*** Supplied records

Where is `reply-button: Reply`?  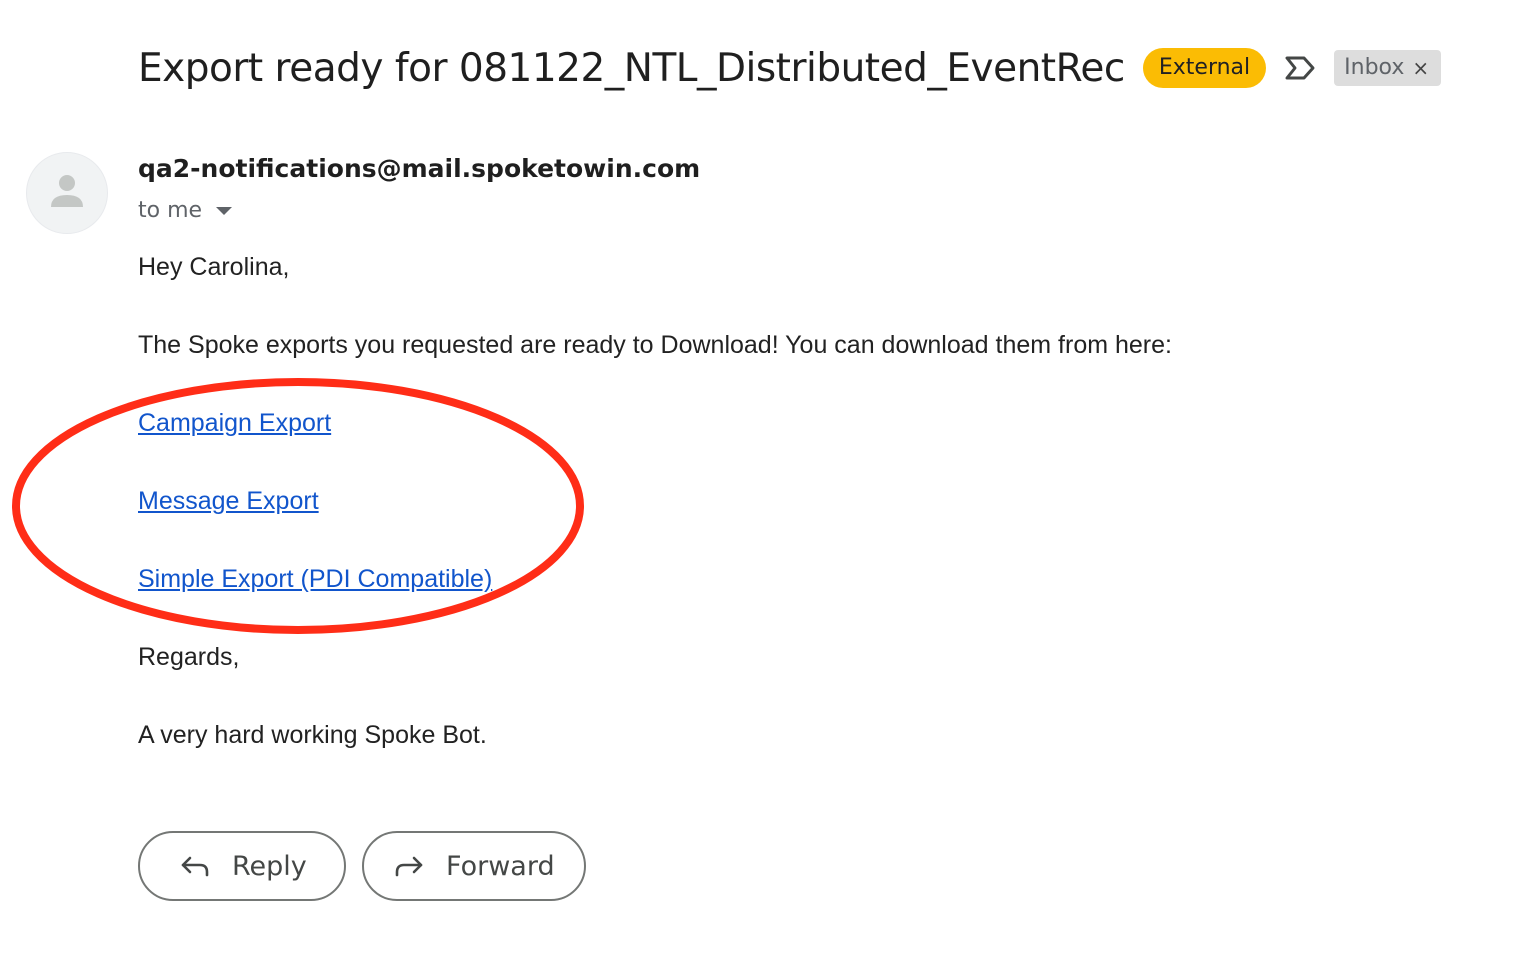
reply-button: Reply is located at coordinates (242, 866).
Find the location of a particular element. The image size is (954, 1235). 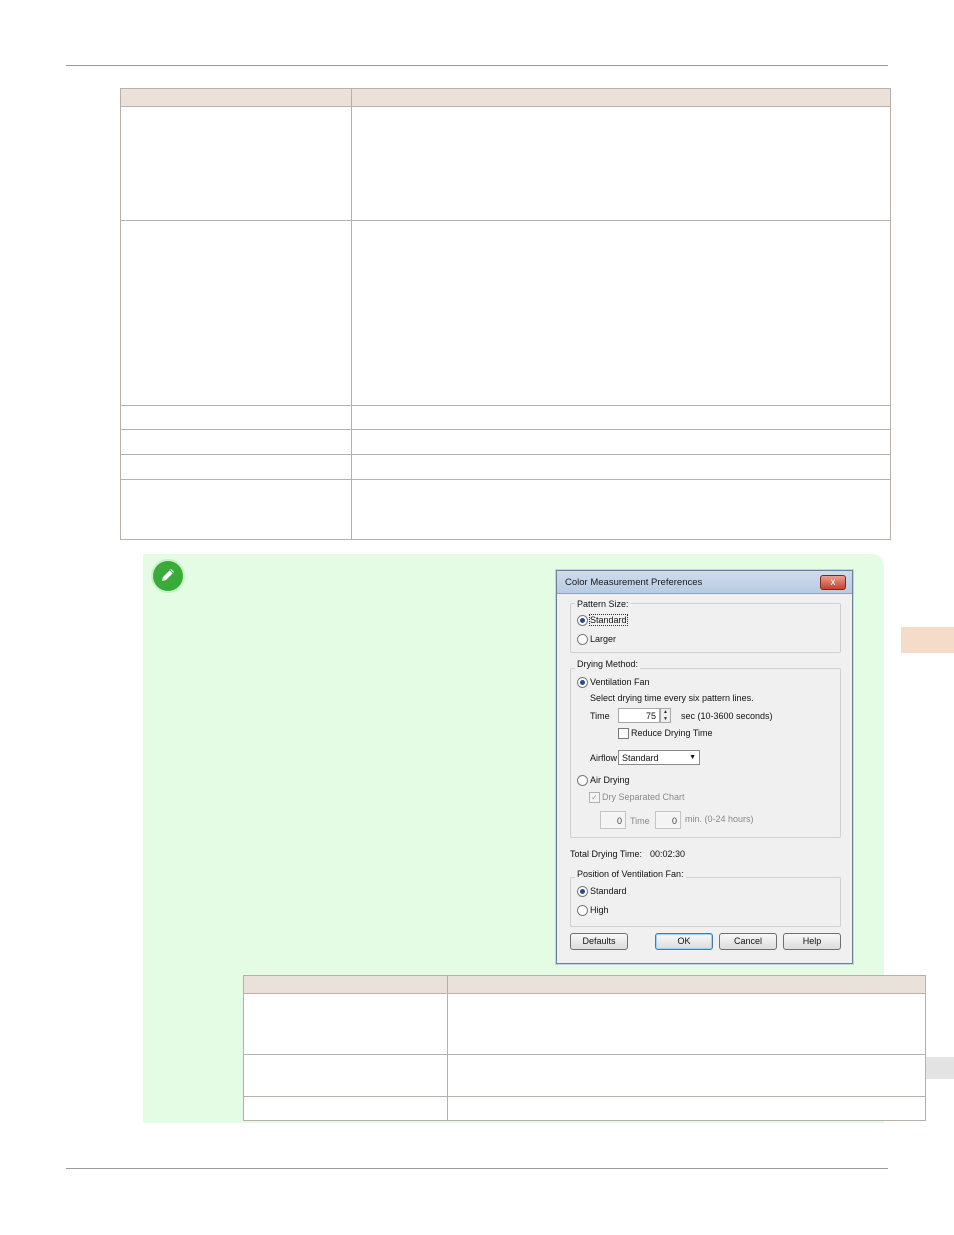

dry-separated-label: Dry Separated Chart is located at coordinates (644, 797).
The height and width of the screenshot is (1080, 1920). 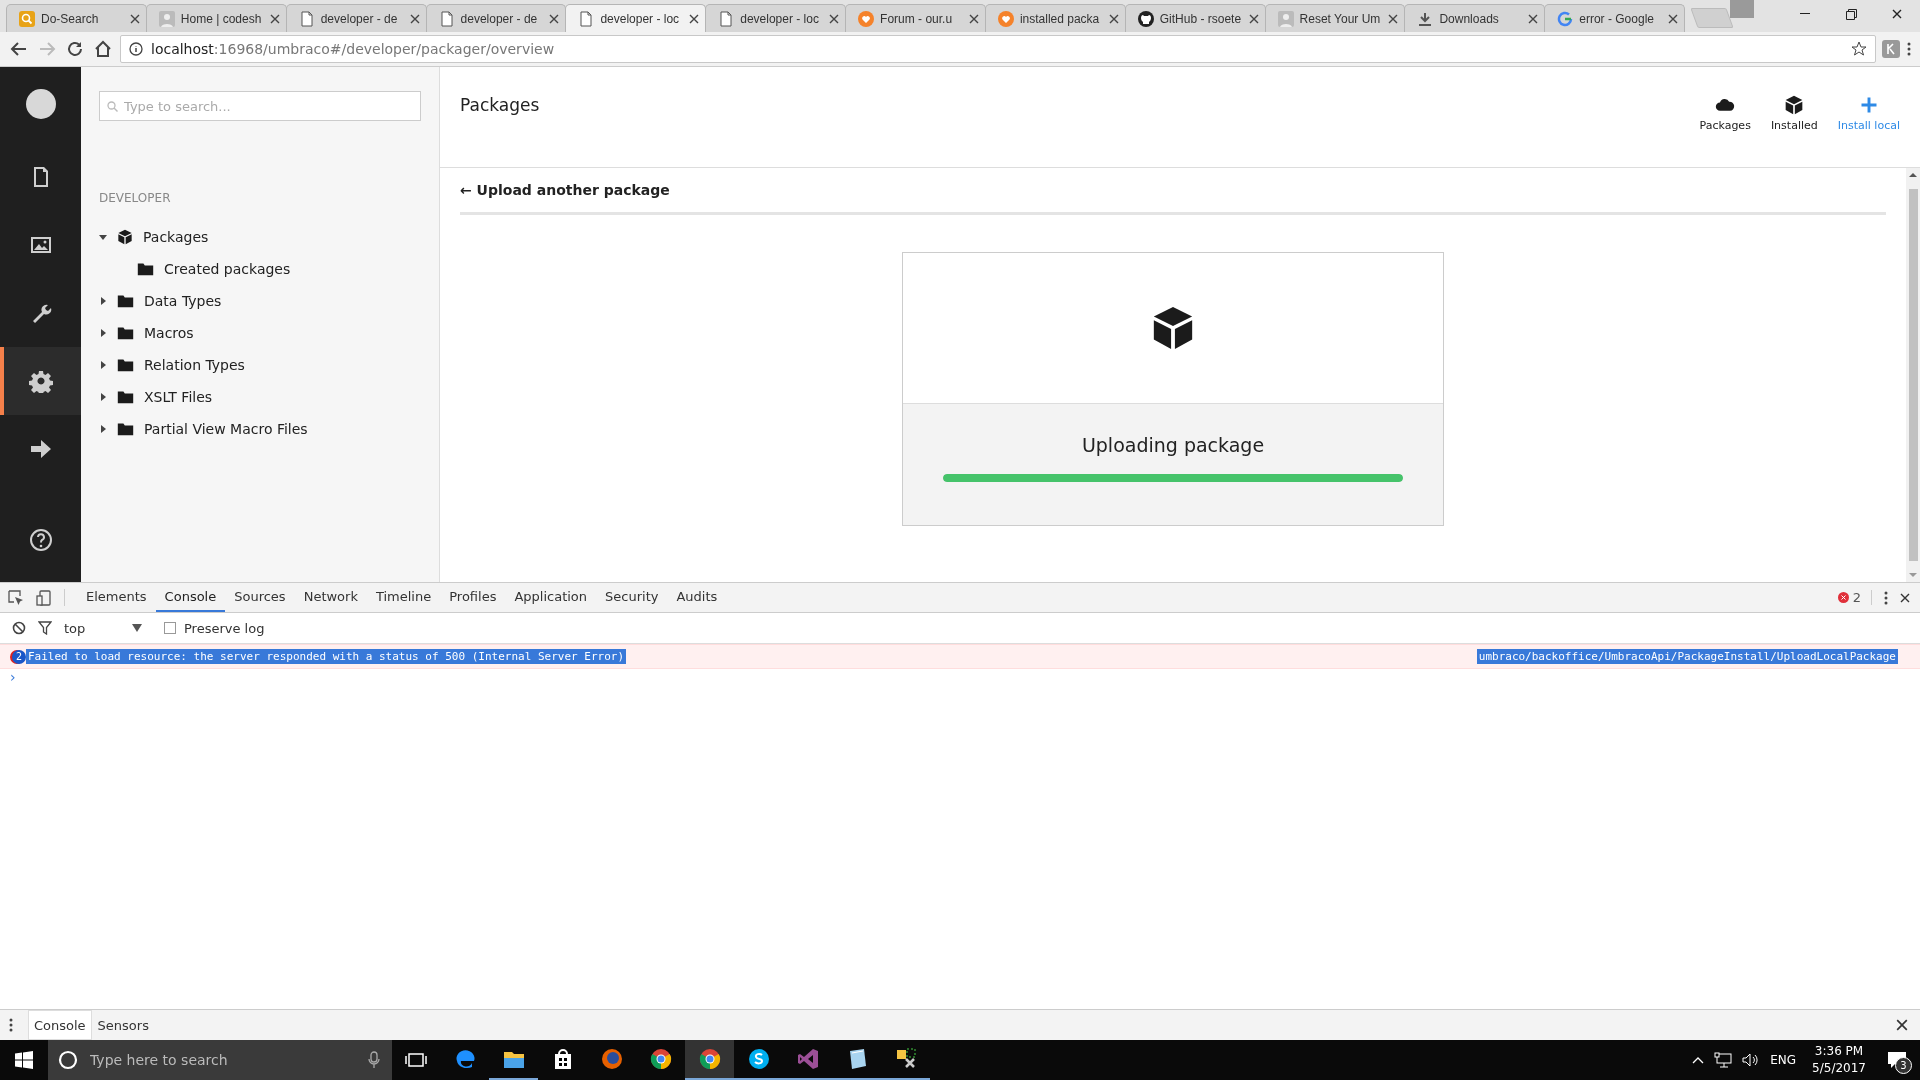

******

=== What you will do ===
Transcribe every item above verbatim, omitting the pictures.

=== Final answer ===
Where is `reply-button: Reply`?  
reply-button: Reply is located at coordinates (242, 866).
Find the location of a particular element. The image size is (954, 1235). 

dry-separated-label: Dry Separated Chart is located at coordinates (644, 797).
The height and width of the screenshot is (1080, 1920). 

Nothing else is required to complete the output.